No que diz respeito à criminalização da misoginia, a expectativa na Câmara dos Deputados é que o projeto de lei que trata do tema, o PL 896 de 2023, seja votado. Este projeto equipara a misoginia à prática do racismo, abordando a discriminação e o ódio contra mulheres. A assessoria da relatora do projeto, deputada Tabata Amaral (PSB-SP), informou que “tudo está encaminhado” para que o PL entre na pauta de votações na quarta-feira (15).
No entanto, o texto ainda não foi incluído na previsão de votações da semana. Apesar disso, a pauta de votações pode sofrer alterações e o projeto ainda pode ser incluído de última hora.

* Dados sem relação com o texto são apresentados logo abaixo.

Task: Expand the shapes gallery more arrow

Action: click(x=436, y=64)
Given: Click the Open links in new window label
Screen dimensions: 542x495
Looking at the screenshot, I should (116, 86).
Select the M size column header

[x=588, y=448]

A urgência para a votação do PL que criminaliza a misoginia foi aprovada na Câmara no dia 1º de julho, com 293 votos favoráveis e 158 contrários. O texto já havia sido aprovado por unanimidade no Senado em março.
O presidente da Câmara, deputado Hugo Motta (Republicanos-PB), reconhecendo que a criminalização da misoginia gera divisões no plenário, solicitou que as bancadas se reúnam com a relatora Tabata Amaral para construir um “texto de consenso”. Motta afirmou: “Nós vamos, ao lado das lideranças, com muita cautela, com muito respeito, construir o melhor texto possível.”

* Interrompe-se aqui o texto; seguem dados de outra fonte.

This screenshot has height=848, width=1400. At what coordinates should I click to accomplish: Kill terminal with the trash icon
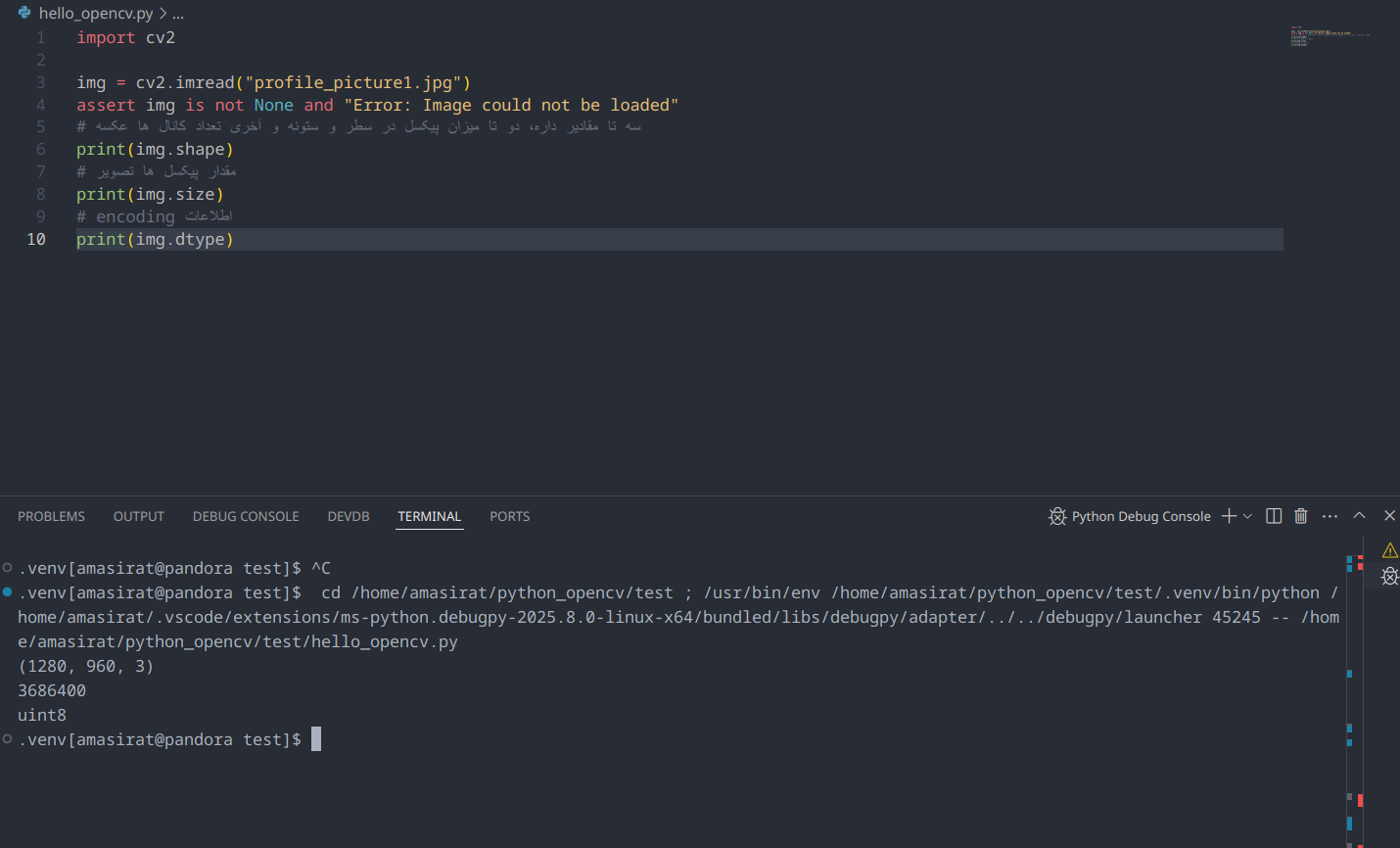[1301, 516]
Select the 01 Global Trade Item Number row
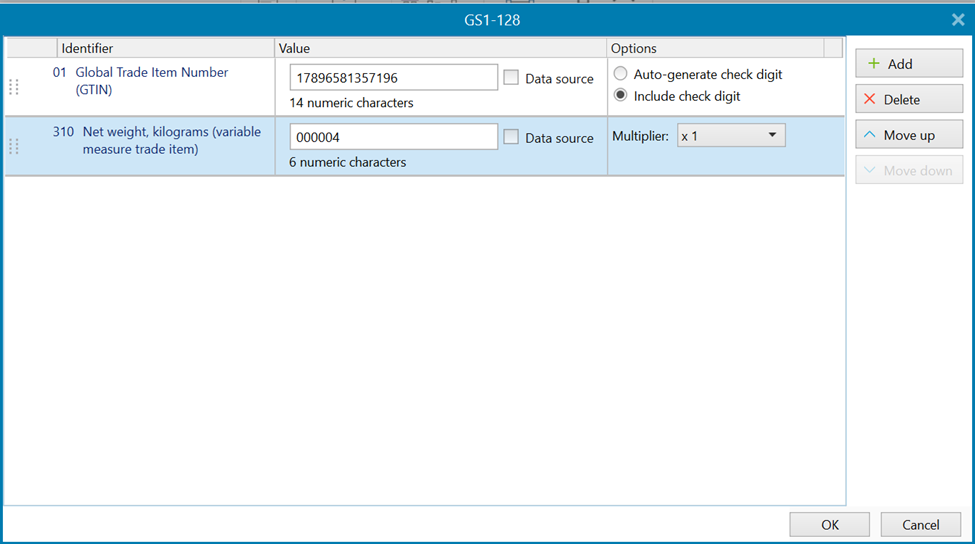 (x=150, y=81)
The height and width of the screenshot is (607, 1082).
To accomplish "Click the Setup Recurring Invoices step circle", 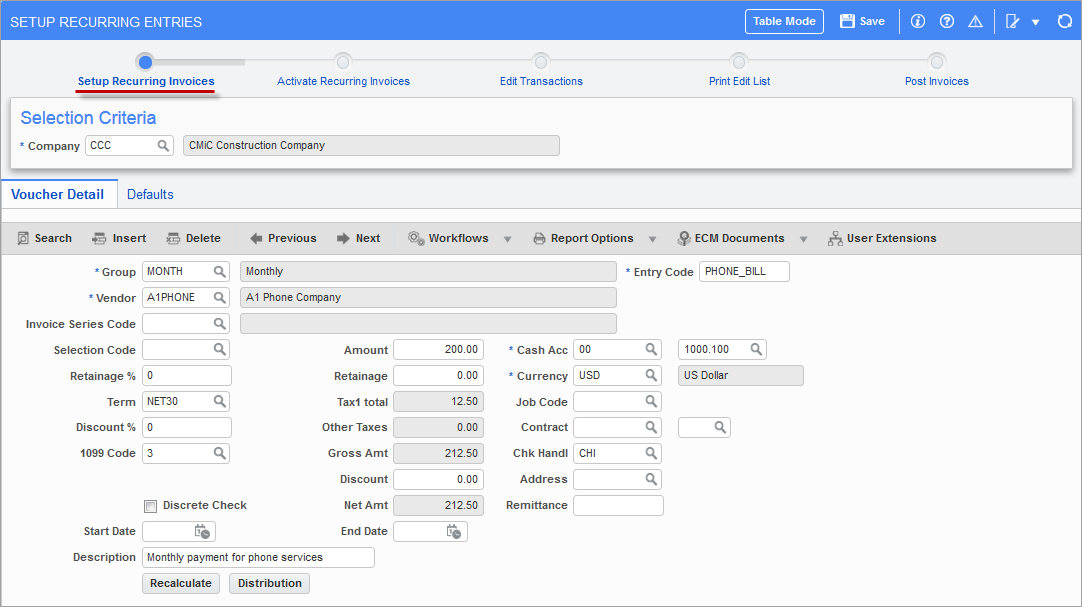I will (145, 61).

Vale destacar que a urgência ao projeto foi rejeitada pelos partidos Novo, Missão e o Partido Liberal (PL), que se manifestaram contra a votação. A líder do PL, Júlia Zanatta (PL-SC), argumentou que o assunto ainda não está maduro para votação, citando as várias divergências existentes.

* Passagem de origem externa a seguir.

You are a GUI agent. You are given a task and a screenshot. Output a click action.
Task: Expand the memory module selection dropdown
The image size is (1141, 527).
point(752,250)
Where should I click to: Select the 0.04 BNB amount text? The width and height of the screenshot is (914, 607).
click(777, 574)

Outro tema que pode não ser discutido na pauta do Senado nesta semana é a Medida Provisória (MP) 1.343, de 2026, que altera a Política Nacional de Pisos Mínimos do Transporte Rodoviário de Cargas. A MP perde a validade na quinta-feira (16), mas até o momento não foi incluída na pauta de votações pelo presidente do Senado, Davi Alcolumbre. A proposta já havia sido aprovada na Câmara no dia 17 de junho.
A MP busca fortalecer a fiscalização para garantir o cumprimento do pagamento do piso mínimo do frete dos caminhoneiros, além de prever multas de até R$ 1 milhão para empresas que contratem motoristas autônomos por valores inferiores à tabela mínima do frete. O relator da proposta, Zé Trovão (PL-SC), incluiu no texto uma anistia para multas aplicadas a caminhoneiros que fecharam rodovias em 2022, além de anistia para multas relacionadas ao descumprimento do pagamento do frete mínimo.
A pauta de votações do plenário da Câmara na última semana antes do recesso parlamentar inclui a análise de 19 projetos, medidas provisórias e requerimentos de urgência. Entre os projetos previstos, estão aqueles que autorizam a instalação de câmeras de reconhecimento facial em estações ferroviárias e rodoviárias, além de um projeto que prevê a cassação da Carteira Nacional de Habilitação (CNH) de quem abandonar animais na rua.
No Senado, a pauta do plenário inclui a análise de medidas provisórias, como a MP 1.344, de 2026, que destina R$ 10 bilhões no orçamento para subsidiar parte do preço do diesel em decorrência da guerra no Oriente Médio. Também está prevista a MP 1.342, de 2026, que aloca R$ 1,3 bilhão para ações emergenciais nos municípios de Minas Gerais afetados pelas chuvas.